* _Work instruction_: May I have, exactly as written, the line containing "Task: Select the template ID TP2103128 cell" and every line after it through the end of the listing below, and nothing else?

### Task material

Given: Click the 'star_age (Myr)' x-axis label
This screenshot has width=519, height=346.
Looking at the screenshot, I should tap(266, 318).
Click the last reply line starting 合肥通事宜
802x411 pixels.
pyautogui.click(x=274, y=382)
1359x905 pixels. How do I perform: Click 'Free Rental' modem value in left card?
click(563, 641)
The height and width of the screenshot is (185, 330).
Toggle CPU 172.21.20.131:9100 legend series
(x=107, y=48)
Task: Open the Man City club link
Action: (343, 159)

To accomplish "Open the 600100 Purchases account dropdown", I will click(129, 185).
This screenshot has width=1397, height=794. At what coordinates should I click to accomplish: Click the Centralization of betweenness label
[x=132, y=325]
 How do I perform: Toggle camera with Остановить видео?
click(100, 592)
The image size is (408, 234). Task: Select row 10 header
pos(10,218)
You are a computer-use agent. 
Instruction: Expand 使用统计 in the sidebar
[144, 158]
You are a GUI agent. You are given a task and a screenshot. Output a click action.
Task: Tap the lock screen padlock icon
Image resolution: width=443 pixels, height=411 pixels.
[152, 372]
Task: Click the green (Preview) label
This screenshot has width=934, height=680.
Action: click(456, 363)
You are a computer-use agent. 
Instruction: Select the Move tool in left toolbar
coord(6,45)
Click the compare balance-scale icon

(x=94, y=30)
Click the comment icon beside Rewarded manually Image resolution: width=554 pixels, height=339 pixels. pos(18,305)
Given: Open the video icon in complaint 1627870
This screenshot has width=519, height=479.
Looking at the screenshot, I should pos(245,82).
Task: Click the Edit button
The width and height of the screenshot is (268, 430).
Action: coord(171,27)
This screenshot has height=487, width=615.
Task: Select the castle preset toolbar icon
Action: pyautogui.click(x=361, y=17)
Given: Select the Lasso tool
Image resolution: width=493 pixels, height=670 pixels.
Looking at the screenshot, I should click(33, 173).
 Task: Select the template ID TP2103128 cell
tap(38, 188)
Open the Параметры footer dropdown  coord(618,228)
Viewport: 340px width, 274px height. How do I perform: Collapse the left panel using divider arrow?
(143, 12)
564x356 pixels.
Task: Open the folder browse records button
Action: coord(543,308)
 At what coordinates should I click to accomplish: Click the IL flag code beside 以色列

######

* _Output_:
 Task: Select the template ID TP2103128 cell
tap(38, 188)
Open the Параметры footer dropdown  coord(618,228)
Viewport: 340px width, 274px height. How do I perform: Collapse the left panel using divider arrow?
(143, 12)
564x356 pixels.
Task: Open the folder browse records button
Action: coord(543,308)
 At what coordinates should I click to accomplish: Click the IL flag code beside 以色列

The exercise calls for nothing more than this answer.